Although he has worked with almost every artistic medium, Aldo Tambellini’s most important innovations are in the realm of media art, which he helped pioneer in the 1960s. Born in Syracuse, New York, the artist and his family moved to his mother’s native Italy when he was just a toddler. A childhood under the regime of Benito Mussolini led him to become a lifelong opponent of fascism and advocate for political and artistic freedom. Following World War II, he returned to the United States to study, earning his BFA in painting from Syracuse University in 1954 and his MFA in sculpture from the University of Notre Dame in 1958.
In 1959, Tambellini moved to New York, becoming a key member of the bohemian downtown art scene. It was during this period that he established a career-defining interest in the color black, which he understood as representing “the beginning of everything.” As he explained in a 1967 interview: “Black is a state of being blind and more aware. Black is a oneness with birth. Black is within totality, the oneness of all. Black is the expansion of consciousness in all directions.”

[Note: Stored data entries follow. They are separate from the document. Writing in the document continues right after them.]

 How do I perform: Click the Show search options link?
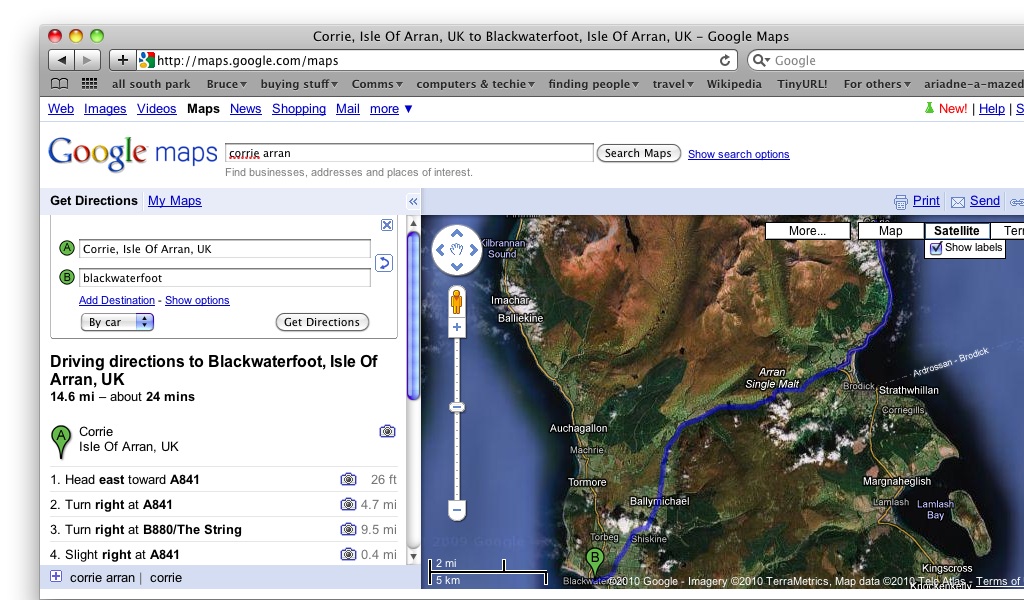click(x=738, y=154)
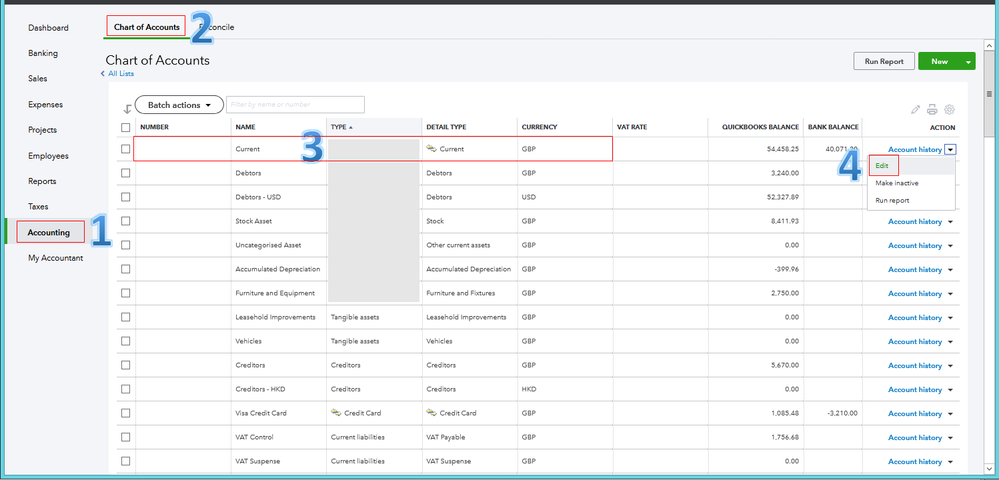Select Make inactive in the action menu
Viewport: 999px width, 480px height.
pos(896,183)
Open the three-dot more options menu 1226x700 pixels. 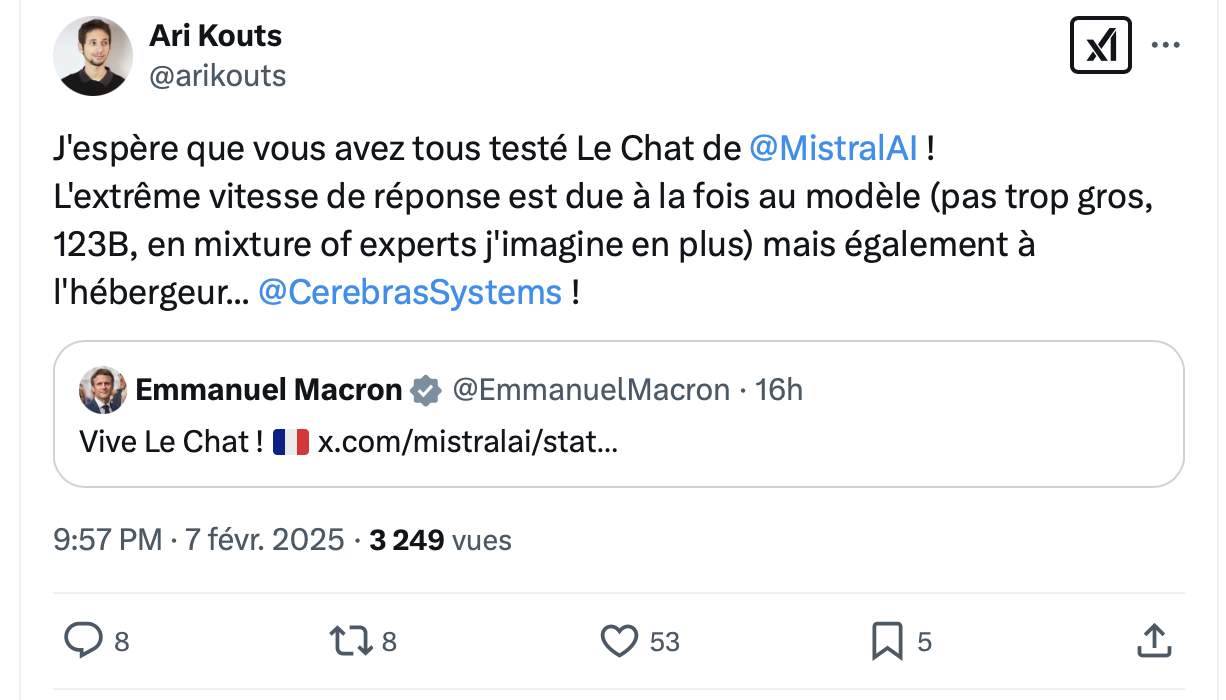tap(1166, 46)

According to the artist, the increasing exploration of outer space inspired his interest in blackness. In fact, his gestural paintings of black circles can suggest black holes, supernovas, or interstellar orbits as well as broader ideas about energy, mass, gravity, and speed. As a supporter of the Civil Rights movement and collaborator with like-minded African American musicians and poets, Tambellini also addressed the racial dimensions of blackness: he argued that the Black Power movement would help “destroy the old notion of western man,” leading to a new utopia of racial equality and democratic culture.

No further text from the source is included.